Our telescope and astro camera now sit atop a new harmonic mount, Sal-33 from MLAstro. All the way from Vietnam, it is a good looking piece of industrial equipment, shiny and sharp. It is well machined, it supports open source framework, and most importantly, it has a feature called zero-shift polar alignment. It makes the rest of our astrophotography gear look and behave like a cat, graceful in its movement. The mount polar aligns in a jiffy and as a result, we are a little more relaxed during our shoots (the two characters are borrowed from a well loved drawing that I had bought from a New Orleans street artist over a decade ago).
Our first mount was Sky-watcher Star Adventurer GTI, a classic worm and wheel gear mount. It looks like a puppy dog. With the counter-weight, it looks like a puppy dog with a rod shoved down its throat. When the rest of the gear was mounted on it, the arrangement looked like daddy-longlegs (link).
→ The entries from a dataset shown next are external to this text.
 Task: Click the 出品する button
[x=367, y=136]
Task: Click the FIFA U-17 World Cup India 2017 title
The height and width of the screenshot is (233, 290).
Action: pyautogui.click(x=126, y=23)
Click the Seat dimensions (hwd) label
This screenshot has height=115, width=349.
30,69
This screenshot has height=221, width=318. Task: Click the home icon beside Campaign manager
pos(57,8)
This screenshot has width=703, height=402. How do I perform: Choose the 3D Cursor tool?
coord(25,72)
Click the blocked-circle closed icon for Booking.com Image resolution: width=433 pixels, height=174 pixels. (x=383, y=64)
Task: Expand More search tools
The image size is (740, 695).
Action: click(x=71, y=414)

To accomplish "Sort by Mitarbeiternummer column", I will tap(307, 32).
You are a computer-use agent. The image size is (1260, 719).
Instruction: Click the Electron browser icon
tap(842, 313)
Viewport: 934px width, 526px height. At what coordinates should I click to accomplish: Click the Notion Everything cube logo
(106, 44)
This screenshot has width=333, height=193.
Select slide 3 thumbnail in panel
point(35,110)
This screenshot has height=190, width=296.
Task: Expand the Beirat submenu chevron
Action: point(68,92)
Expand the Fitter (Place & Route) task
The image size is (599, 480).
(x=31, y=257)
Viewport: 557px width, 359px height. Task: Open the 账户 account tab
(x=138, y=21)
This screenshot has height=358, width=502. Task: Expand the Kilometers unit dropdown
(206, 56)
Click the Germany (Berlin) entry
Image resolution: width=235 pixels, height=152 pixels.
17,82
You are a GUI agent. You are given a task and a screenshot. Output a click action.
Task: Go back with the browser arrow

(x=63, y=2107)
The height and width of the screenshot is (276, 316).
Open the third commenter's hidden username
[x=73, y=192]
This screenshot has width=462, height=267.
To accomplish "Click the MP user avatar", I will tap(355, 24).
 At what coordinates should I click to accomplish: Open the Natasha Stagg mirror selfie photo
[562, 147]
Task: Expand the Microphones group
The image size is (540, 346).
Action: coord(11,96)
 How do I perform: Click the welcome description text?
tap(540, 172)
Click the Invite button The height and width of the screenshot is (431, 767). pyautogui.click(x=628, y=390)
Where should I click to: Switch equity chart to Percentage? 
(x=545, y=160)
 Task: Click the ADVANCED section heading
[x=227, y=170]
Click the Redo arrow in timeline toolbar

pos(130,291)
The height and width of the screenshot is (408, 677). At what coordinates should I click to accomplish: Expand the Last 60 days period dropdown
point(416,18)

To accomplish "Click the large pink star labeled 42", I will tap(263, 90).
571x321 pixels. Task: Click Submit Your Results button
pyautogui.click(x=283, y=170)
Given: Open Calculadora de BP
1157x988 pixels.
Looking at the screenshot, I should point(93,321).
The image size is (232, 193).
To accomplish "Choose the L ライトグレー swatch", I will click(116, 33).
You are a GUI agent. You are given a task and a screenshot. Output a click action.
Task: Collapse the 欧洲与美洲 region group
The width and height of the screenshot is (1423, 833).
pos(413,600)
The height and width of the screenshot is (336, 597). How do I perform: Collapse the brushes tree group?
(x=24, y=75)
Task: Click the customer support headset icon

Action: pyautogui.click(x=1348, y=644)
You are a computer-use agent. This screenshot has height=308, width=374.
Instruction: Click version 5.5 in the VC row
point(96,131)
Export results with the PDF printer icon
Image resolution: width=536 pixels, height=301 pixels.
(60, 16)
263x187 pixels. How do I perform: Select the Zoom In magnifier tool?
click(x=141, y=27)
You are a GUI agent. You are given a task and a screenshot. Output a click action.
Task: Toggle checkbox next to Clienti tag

The mount itself is fiddly, polar alignment takes upwards of 60 frustrating minutes. Thankfully, we were eager.
MLAstro allowed us to add a personalized laser engraving to the mount and chatGPT allowed me to create an engraving. Components are: a) a minimalist, thin-line crosshair centered on the image, b) a single, sharp four-pointed starburst (compass rose style) offset into the upper-right quadrant presenting the north pole (where we want to get to), c) RA axis and Dec axis, showing the pulses needed for guiding, one more aggressive than other, independent of each other.
Mounts are the foundation of all astrophotography. I appreciate this new hardware but I was grateful before. I am grateful for a sky full of stars. When we couldn’t track the stars, we had star trails (link). The star adventurer GTI with our DSLR allowed us to take photos of the Pleiades (link), the Orion nebula (link), the Andromeda galaxy and the Milky Way (link). The star adventurer GTI combined with our first dedicated telescope and astro camera allowed us to take photos of several nebulas, Flaming Star and Tadpole (link), the Rosette (link), the Heart (link), and the Horse and the Flame (link).